The first provides the exchange on the given date for the given currency against the base currency (which for Fixer is the Euro). The second takes a date and two currencies, and returns the exchange rate of the first vs. the second. Currencies are specified using ISO 4217 currency codes, and dates are the year (as a four digit integer), the month as a two digit integer (01=Jan, 12=Dec), and the day of the month as a two digit integer.

We've provided some simple JUnit tests and a stub in the project. The first four tests all reference static JSON files which Nic has provided on facultypages.morris.umn.edu; these are also included in the project in the JSON_files directory. The fifth one (which is initially marked with @Ignore so it won't actually run) refers to Fixer's web site. You should wait until you get the first four to pass before you try the last one as we don't want to be hammering on Fixer's web site while we're trying to get our code to work. When you're ready to run that last test just remove the @Ignore line, add a working access key, and it will run.

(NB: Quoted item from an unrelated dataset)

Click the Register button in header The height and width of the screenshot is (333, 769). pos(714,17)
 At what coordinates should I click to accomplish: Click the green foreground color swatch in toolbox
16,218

There are two major pieces here that you may have never seen:

  • You'll need to read the result of requesting a URL
  • You'll need to parse an JSON document

Reading from a URL

This is actually quite easy in Java. This little block of code:

String urlString = "http://www.morris.umn.edu/";
URL url = new URL(urlString);
InputStream inputStream = url.openStream();

will generate an InputStream that will provide the (HTML) contents of the Morris home page. You can then pass that InputStream to any other reading tools like a BufferedReader or (or more importantly for this lab) an JSON parser.

Parsing JSON

There are a ton of Java JSON parsing tools out there, including several included as part of Java's standard libraries. We're not going to provide a full tutorial here, but there's lots of stuff out there on the Internet. We recommend using Google's GSON library; there's a simple example on StackOverflow that (very briefly) includes everything you need here.

The basic structure is:

  • Construct a Reader on the InputStream you get from URL as described above.
  • Use a GSON JsonParser to parse the contents of that reader using something like new JsonParser().parse(reader).getAsJsonObject(). This returns a JsonObject.
  • Once you have a GSON JsonObject you can use methods like get() and getAsJsonObject() to walk through the JSON object extracting components as necessary.

You might want to write a method getRate(JsonObject ratesInfo, String currency) that encapsulates the walking through the JSON object so you don't end up repeating that logic in your solution.